RESONANCE ~共鳴 (2015年2月)

プリンストン大学が開発した乱数発生器は、量子が粒子と波動の2つの性質を同時に持つことを利用している。この装置の内部では、量子を壁に衝突させると、通常は、はね返る粒子と、壁をすり抜けるものとが同じ頻度で発生するため、必ず2分の1の確率で0と1が出ることになっている。

しかし、2001・9・11米国同時多発テロ事件の時、世界中に設置した乱数発生器が、通常より大きく逸脱したデータを記録した。
それは人間の思念が物質の電子の動きに影響を及ぼしたからだと言われている。つまり、9・11のような特別な状況下では、その頻度が同じではなくなるのだ。

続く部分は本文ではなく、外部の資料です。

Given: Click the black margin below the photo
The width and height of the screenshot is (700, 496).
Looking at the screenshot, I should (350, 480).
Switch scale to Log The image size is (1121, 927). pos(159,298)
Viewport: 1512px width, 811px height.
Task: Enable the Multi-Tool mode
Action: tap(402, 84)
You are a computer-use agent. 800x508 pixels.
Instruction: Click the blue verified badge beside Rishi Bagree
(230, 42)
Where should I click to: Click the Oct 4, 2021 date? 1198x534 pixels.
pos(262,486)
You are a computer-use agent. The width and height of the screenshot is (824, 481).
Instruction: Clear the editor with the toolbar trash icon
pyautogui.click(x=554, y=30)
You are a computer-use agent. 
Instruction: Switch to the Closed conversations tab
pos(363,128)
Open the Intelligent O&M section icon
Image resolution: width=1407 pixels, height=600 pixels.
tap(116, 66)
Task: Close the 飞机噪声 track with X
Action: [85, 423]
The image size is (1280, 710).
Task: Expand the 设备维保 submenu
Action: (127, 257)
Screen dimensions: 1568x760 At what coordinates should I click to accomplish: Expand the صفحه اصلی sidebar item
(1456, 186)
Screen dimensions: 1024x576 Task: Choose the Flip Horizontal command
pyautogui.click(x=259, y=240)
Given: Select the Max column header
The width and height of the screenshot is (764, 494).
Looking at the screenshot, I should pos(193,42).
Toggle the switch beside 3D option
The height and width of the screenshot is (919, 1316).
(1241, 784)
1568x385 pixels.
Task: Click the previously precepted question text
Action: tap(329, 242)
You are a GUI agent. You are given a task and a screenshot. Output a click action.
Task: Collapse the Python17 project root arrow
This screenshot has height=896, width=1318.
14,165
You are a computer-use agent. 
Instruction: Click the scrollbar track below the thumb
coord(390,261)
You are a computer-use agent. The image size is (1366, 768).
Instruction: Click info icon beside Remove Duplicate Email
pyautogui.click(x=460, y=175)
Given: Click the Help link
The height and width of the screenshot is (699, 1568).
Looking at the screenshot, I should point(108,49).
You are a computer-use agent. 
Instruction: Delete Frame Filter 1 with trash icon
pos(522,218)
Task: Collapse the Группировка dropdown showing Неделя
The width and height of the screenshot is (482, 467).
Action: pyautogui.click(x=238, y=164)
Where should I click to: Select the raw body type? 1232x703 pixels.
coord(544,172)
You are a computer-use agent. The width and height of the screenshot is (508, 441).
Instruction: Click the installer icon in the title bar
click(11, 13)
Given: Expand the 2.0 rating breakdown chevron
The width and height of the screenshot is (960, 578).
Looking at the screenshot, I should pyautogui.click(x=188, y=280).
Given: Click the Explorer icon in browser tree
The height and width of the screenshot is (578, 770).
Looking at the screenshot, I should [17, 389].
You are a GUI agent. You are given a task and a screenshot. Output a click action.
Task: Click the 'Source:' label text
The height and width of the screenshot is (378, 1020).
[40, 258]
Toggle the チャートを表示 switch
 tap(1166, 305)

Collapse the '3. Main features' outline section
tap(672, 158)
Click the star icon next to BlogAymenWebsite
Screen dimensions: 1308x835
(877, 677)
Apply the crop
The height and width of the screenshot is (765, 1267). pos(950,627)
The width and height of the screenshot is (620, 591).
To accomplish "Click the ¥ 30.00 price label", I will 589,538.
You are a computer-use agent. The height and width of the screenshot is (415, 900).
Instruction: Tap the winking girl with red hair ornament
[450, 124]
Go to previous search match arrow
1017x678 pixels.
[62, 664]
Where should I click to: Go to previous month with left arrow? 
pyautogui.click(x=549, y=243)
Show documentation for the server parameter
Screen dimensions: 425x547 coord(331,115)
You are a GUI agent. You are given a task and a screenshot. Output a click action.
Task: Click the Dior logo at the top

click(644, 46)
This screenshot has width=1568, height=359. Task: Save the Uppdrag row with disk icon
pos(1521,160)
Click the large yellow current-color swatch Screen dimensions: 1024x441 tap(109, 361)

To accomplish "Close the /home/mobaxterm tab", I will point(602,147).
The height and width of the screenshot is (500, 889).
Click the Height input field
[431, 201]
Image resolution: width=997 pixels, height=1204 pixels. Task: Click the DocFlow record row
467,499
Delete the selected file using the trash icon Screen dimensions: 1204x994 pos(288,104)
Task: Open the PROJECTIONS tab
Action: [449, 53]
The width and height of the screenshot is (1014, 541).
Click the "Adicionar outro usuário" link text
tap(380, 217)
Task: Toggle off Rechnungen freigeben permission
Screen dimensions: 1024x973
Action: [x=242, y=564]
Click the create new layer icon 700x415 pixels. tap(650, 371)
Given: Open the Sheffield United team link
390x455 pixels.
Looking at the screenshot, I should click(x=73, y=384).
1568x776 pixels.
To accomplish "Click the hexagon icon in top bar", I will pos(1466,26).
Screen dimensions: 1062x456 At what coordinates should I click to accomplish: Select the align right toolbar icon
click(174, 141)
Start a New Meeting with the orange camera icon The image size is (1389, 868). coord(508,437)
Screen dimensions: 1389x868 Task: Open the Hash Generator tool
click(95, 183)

「特別な状況」というのが、「人々の感情が大きく動かされる大きな事件などが起きたとき」とされている。
人が持つ強い感情と思念は、物質に影響を与え、周りの世界の変化を生じさせる力があることをこの装置は証明したのかもしれない。
ただ実際は、私たちのささやかな日常の繰り返しの思念であっても、それが私たちの日常を創り出していることに多くの人は気付き始めている。

つまり、人は意識によって、世界を変えることができる存在だということを。